Adam and Eve’s inequality is seen again in God’s warning about the tree of knowledge. After being shown the many inhabitants and flora of the Garden of Eden, God again pulls Adam aside. The stage directions then instruct, “And he [God] should show [Adam] the forbidden tree and its fruit saying: / But this fruit I forbid you both to try. / If you should eat it, you will surely die” (101-02). If Adam and Eve are truly equal, why does God only speak to Adam? If eating the fruit from the Tree of Knowledge has such dire consequences, God should want both parties to hear the warning. These actions directly set Adam as the superior of the two, by making him the only person trusted to relay the unbreakable rule. Conversely, in the New Revised Standard Version of the Bible, only Adam is created when the Bible states, “The Lord God took the man and put him in the Garden of Eden to work it and take care of it. And the Lord God commanded the man, ‘You are free to eat from any tree in the garden; but you must not eat from the tree of the knowledge of good and evil, for when you eat from it you will certainly die’” (Gen. 2:15-17). God gives the command to not eat from the tree of knowledge before He creates Eve. Though in both stories Eve is not directly told to avoid eating from the tree, the Bible’s version does not put Adam above Eve, because the only reason she is not told is because she did not yet exist. Contrarily, in The Play of Adam Eve is not explicitly told because she is portrayed as unworthy of hearing God’s commandment, making the divide between Adam and Eve more prominent.

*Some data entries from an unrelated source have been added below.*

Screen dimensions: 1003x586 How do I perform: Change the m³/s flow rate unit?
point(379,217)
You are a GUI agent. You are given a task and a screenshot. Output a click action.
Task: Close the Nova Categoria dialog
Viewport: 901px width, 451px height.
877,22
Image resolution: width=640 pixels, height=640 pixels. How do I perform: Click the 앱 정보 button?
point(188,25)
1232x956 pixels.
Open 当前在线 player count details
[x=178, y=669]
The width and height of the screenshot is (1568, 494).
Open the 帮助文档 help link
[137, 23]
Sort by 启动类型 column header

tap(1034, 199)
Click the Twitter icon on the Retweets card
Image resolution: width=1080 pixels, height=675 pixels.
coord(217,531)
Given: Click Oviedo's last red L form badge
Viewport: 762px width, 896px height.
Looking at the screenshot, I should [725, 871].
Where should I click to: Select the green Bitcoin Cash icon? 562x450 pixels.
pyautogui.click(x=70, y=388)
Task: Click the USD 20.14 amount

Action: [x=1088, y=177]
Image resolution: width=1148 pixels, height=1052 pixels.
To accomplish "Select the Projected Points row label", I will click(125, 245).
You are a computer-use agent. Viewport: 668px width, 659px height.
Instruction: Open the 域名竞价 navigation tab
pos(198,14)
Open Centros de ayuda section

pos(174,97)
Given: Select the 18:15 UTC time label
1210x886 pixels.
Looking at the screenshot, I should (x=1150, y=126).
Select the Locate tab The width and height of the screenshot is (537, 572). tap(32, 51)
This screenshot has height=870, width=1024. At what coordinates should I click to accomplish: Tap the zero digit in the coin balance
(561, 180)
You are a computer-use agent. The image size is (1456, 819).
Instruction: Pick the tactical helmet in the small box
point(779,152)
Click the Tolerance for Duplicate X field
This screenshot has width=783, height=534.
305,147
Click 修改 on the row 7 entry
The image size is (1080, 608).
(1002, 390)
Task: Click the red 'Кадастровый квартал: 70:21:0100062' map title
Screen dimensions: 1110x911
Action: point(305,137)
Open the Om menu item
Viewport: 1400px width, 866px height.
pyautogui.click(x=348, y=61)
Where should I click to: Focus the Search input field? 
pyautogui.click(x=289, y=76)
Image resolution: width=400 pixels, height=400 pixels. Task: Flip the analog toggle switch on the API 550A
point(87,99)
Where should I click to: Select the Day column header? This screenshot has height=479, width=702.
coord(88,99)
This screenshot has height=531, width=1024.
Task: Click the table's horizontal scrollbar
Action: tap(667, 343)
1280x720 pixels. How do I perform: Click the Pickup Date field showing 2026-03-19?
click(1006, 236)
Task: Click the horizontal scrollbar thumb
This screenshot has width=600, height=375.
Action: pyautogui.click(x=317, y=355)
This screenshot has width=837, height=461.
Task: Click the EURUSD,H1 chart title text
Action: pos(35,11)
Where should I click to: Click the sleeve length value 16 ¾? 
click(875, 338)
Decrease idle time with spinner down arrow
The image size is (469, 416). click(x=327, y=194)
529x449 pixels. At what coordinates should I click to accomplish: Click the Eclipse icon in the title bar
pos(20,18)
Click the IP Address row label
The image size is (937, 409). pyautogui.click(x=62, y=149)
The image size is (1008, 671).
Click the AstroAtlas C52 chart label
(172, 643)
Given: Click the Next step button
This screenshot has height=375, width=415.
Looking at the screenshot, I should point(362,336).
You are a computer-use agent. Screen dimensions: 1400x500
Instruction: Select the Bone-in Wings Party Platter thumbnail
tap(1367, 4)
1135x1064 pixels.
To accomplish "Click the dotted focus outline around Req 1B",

The author of The Play of Adam utilizes the scene of the serpent’s temptation to characterize Eve as vain, gullible, and disloyal to Adam. In the serpent’s temptation of Eve, he says, “You’re such a dainty, tender thing; / You’re fresher than a rose in spring. / You’re white as crystal, or as snow / That falls on icy streams below” (226-29). The serpent appeals to Eve’s vanity to tempt her to accept his words as truth. The serpent continues with his speech, calling Adam a “nincompoop,” an “imbecile,” and a “big jerk” (220-31). Throughout this speech Eve never defends Adam against the serpent’s insults, which to a medieval audience, would make her look unfaithful to her husband. Only after hearing insults against Adam and the serpent’s flattery does Eve agree to listen to what the serpent has to say and accept his claims about the tree of knowledge. Eve’s neutrality during the serpent’s insults of Adam and her affinity for flattery, characterize Eve in a very negative, vapid light— far different from the Eve described in the original story. The Bible describes the scene of the fall with the serpent saying, “You will not certainly die… For God knows that when you eat from it your eyes will be opened, and you will be like God, knowing good and evil” (Gen. 3:4-5). In the original story, the serpent appeals to Eve’s desire to be like her Creator. This reason for giving into temptation is more understandable for audiences than succumbing because of flattery, like in The Play of Adam. Readers of the Bible, especially Christians, would relate to a desire to be like the Father, but would resent a woman who cursed mankind in exchange for compliments. The author of The Play of Adam intentionally changes the cause for Eve’s betrayal to make her a less sympathetic character.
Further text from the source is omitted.